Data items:

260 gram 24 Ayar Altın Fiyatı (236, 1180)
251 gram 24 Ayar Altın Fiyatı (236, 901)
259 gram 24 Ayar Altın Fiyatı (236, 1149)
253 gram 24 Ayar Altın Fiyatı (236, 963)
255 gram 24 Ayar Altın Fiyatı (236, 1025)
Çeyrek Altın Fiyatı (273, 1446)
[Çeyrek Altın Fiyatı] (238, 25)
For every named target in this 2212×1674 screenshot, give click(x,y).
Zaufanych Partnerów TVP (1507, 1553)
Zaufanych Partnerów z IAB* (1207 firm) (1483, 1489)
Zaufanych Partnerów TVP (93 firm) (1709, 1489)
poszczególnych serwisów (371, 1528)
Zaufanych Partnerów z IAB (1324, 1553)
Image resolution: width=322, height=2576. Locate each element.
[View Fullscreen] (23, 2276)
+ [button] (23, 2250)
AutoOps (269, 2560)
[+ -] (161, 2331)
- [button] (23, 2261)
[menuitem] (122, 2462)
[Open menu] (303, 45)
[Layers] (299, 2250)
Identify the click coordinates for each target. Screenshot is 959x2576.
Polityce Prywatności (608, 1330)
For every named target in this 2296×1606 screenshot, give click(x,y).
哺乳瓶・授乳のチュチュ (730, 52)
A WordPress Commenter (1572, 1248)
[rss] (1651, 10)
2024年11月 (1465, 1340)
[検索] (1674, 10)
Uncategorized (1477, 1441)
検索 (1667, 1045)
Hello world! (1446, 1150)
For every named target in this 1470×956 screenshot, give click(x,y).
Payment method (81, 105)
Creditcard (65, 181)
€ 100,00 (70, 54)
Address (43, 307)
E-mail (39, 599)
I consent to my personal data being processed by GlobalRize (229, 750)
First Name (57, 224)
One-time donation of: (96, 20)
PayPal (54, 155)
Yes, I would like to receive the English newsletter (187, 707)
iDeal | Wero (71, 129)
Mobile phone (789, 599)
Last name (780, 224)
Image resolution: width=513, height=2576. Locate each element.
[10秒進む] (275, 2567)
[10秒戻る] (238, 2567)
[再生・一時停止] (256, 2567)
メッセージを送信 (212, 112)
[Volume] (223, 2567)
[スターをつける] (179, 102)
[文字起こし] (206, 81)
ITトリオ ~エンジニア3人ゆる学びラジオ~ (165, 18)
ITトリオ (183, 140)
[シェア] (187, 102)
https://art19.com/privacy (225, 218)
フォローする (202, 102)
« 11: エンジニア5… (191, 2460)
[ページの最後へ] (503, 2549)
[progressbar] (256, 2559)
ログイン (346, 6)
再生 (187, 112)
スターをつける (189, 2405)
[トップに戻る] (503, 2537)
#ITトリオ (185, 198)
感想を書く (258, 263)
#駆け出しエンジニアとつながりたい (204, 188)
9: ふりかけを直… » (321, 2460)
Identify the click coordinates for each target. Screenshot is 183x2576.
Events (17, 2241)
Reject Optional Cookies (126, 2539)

- **Assignment**
From the start of the data to the line that holds "[Çeyrek Altın Fiyatı] (238, 25)", retype each line exactly, with both ends included.

- **Task solution**
260 gram 24 Ayar Altın Fiyatı (236, 1180)
251 gram 24 Ayar Altın Fiyatı (236, 901)
259 gram 24 Ayar Altın Fiyatı (236, 1149)
253 gram 24 Ayar Altın Fiyatı (236, 963)
255 gram 24 Ayar Altın Fiyatı (236, 1025)
Çeyrek Altın Fiyatı (273, 1446)
[Çeyrek Altın Fiyatı] (238, 25)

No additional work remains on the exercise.